Yeni sinemanın klasik sinemayla sürekliliği ve trajik muhayyile 

 

Yeni sinemanın Akad ve Erksan üzerinden düşünülebilecek olan klasik sinemayla süreklilik ilişkisi içerisinde olduğu durum ise nihai noktada trajik bir muhayyileye sahip olmasıdır. Trajedi ile melodram arasındaki ayrım bazıları tarafından soyluların dramı ve halkı dramı şeklinde konmuştur. Türk sinemasının geleneksel melodramları gerçekten de Türk halkının dramını temel alır. Ahlaklılığa, eşitlik idealine ve ilahi adalet fikrine dayanır. Akad ve Erksan’ın öncülüğünü yaptığı klasik damarda ise bu temeller sarsılır. Günümüzde yeni sinemanın da tevarüs ettiği trajik muhayyile ahlaki açıdan muğlak, eşitsizliklerin mukadder olduğu ve adaletsizliğin hâkim olduğu bir dünya tasavvuru ortaya koyar. Akad ve Erksan’ın filmlerinde trajedi bir bakıma melodramın akamete uğramasıyla ortaya çıkar. Yani bu filmler farklı sonlar yazılarak melodrama tamamlanabilir. Demirkubuz ve NBC’nin filmleri ise baştan sona trajiktir. Anlık melodramatik durumlar bile filmin ilerleyen anlarında sinik bir eleştiriye tabi tutulur. Melodrama en çok yaklaşan Demirkubuz sineması bile yönetmenin kendi ifadesiyle kötümserdir. Geleneksel Türk sinemasının iyiliğe yönelik derin inancı Demirkubuz filmlerinde karakterlerin otel lobilerinde ya da alçak tavanlı odalarda televizyonda çoğunlukla kayıtsızca izledikleri Türk filmleri ile paranteze alınır. NBC sinemasında ise iyilik en fazla bir taşralılık kalıntısıdır. Ya da aydınların bütün kötü niyetli duygu ve düşüncelerini ardına sakladıkları bir maskeden ibarettir. O da değilse düpedüz bir budalalık alametidir. 

 

Hal böyleyken geleneksel sinemanın klişelerine karşıt olarak kendini konumlandıran yeni sinema, geçtiğimiz yirmi küsur yılda kendi klişelerini üretmiştir.
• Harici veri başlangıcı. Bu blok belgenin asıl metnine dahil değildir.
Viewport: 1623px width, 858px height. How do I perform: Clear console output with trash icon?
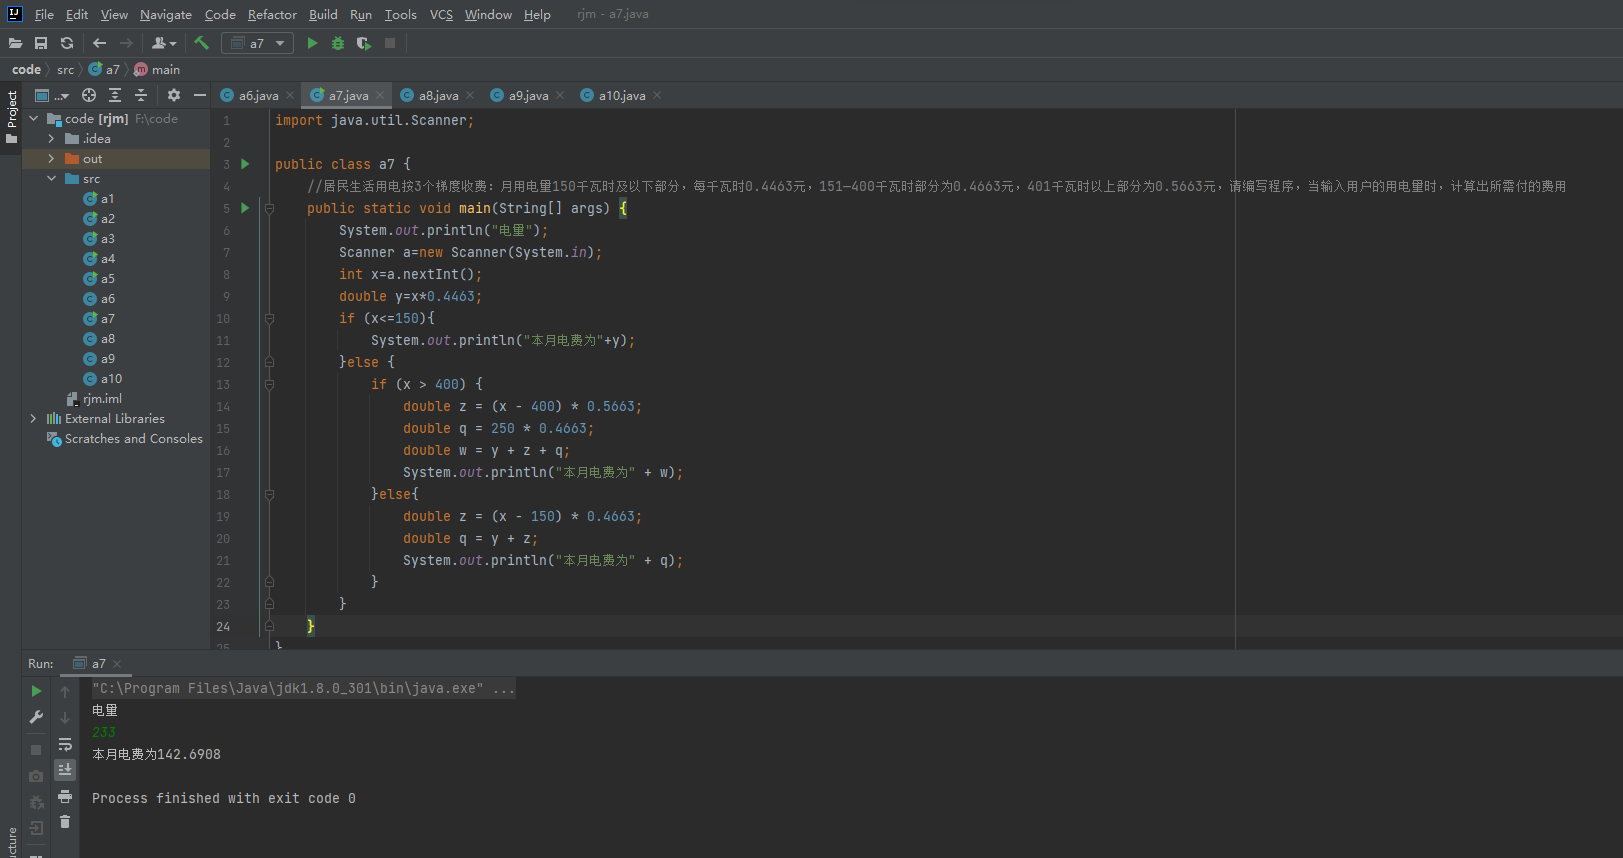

Yönetmenlerin filmlerinde tekrar eden unsurlar artık auteur tutarlılığına değil düşünsel kısırlığa yorulmaktadır. Belki de bu yüzden iki yönetmenin de sinemalarında son filmleri itibariyle bazı değişim çabaları görülmektedir. NBC Ahlat Ağacı’nda emarelerini verdiği “filmin yapıntılığı” meselesini Kuru Otlar Üstüne filminde artık çok da esprisi kalmayan bir yadırgatma efektiyle gözler önüne sermeye çalışmıştır. Buna rağmen film finalde aydın karakterin monoloğuyla adeta NBC’nin çerçevesinden bir türlü çıkamadığı aydın fantezisine tamamen gömülerek biter. NBC’nin değişim çabasını onun sinemasının çıkışsızlığını mühürlerken Demirkubuz’un son filminde ortaya koyduğu değişim ise hem bugüne kadarki sinemasını taze bir bakışla tekrar değerlendirmeyi mümkün kılıyor hem de yeni bir sinemaya kapı aralıyor. 

 

Hayat sıklıkla yönetmenin Masumiyet ve Kader filmlerinin çizgisinde bir film olarak yorumlandı. Bu çizgi Demirkubuz sinemasında edebiyat etkisinin sınırlı olduğu yönetmenin kişisel tecrübelerinin daha belirleyici olduğu filmlerden oluşur. Yine de Hayat, Masumiyet ve Kader’de sadece göz kırpılan melodramatikliği canıgönülden benimsemesiyle bu filmlerden ayrışıyor. Hayat şimdiye kadar Demirkubuz sinemasında alışkın olmadığımız bir şekilde iyiliğe imkân tanıyan, kibrini yenip özür dilemesini bilen bir karaktere sahip, kaderi karakterleri için bir cehennem prangası olarak değil ilahi bir lütuf gibi gören ve böylelikle Türk halkının dramına şimdiye kadar olmadığı ölçüde derinden dokunabilen bir film. Biraz da Akad’ın başta ifade edilen dramatik durumları “yürekler acısı bir niteliğe” büründürmeme tavrının Demirkubuz sinemasına tatbik edilmiş hali gibi. Bu açıdan bütün Demirkubuz sinemasına düşülmüş bir şerh olarak da düşünülebilir. Demirkubuz şimdiye kadar pespaye bir kösnüllük ve ölçüsüz bir kibir içerisinde kıvrandırdığı karakterlerine bu filmde ilk defa tövbe etme ve arınma fırsatı veriyor. Böylelikle “hayatımı yazsam roman olur” diyen ve aslında yazsa melodram olacak sıradan Türk insanının hayatını ilk defa sahici bir biçimde ifade düzlemine çekebiliyor. Bu artık edebiyattan, özelde yabancı edebiyattan ve onun pathosa dayalı duyarlılığından değil Türk insanının melodramatik bir ethosa dayalı hayatından kaynaklanan bir sinema. Bu açıdan Demirkubuz kendi sinemasından bir çıkış yolu bulmuş gibi görünüyor. Her ne kadar bu yolun aynı zamanda karanlık bir tünel olabileceği ihtimalini sezdirse de yönetmenin geldiği son nokta Türk sineması açısından umutvar bir nokta.